(Beginning of Dataset excerpts)

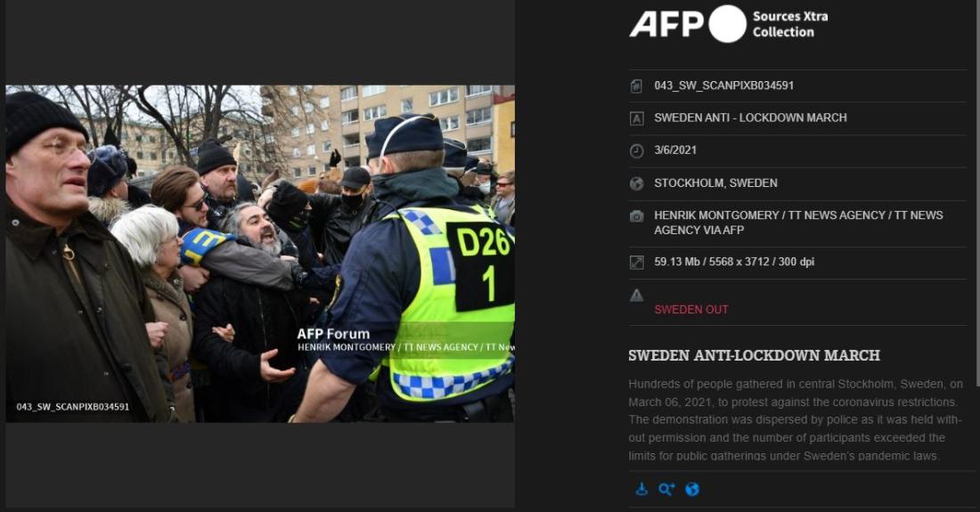980x512 pixels.
Task: Open the protest photo preview
Action: [x=260, y=254]
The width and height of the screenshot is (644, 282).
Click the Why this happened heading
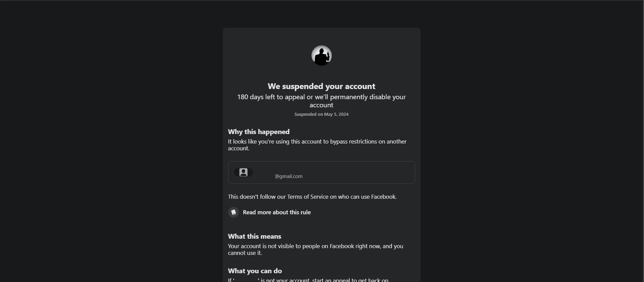259,132
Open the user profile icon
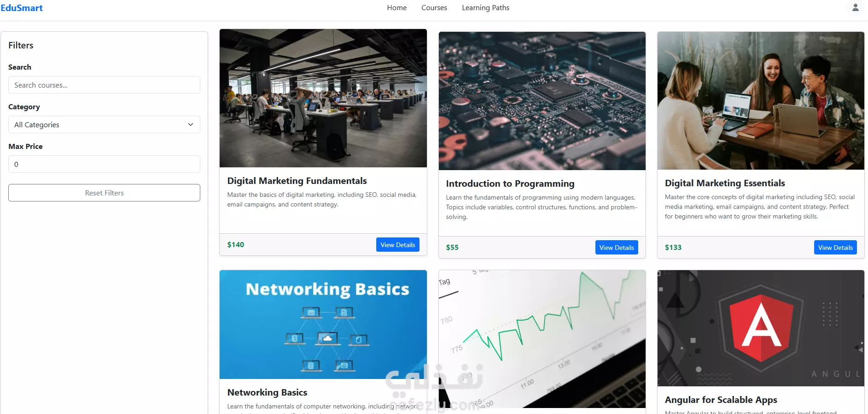The height and width of the screenshot is (414, 868). coord(855,8)
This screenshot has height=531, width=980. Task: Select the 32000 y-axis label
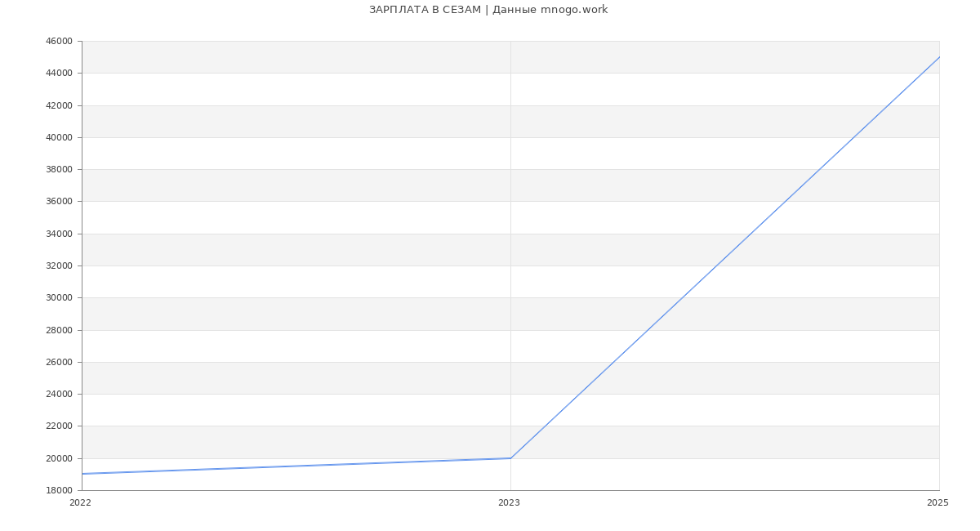click(59, 266)
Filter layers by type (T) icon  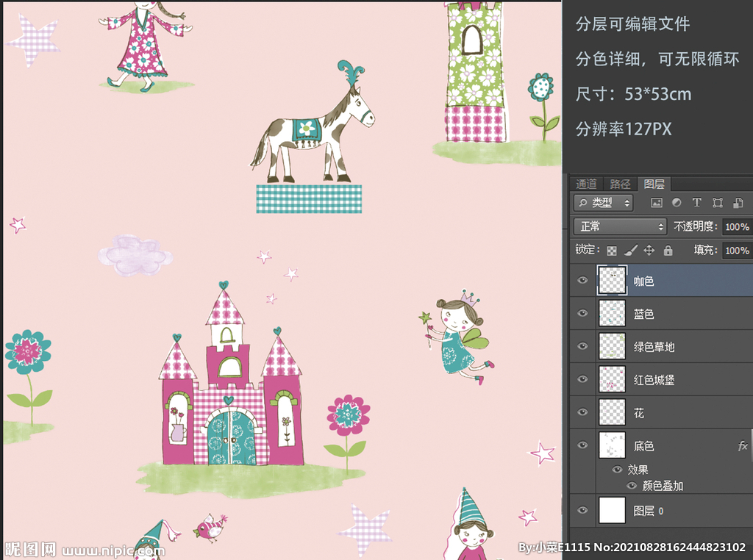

(End of Dataset excerpts)

● Aim of the exercise: Transcribe exactly the lines from the one with "This screenshot has" to the last line of the records, both included, so that no picture appears in the copy.

● Task response:
This screenshot has height=531, width=980. Task: Select the 32000 y-axis label
click(59, 266)
Filter layers by type (T) icon  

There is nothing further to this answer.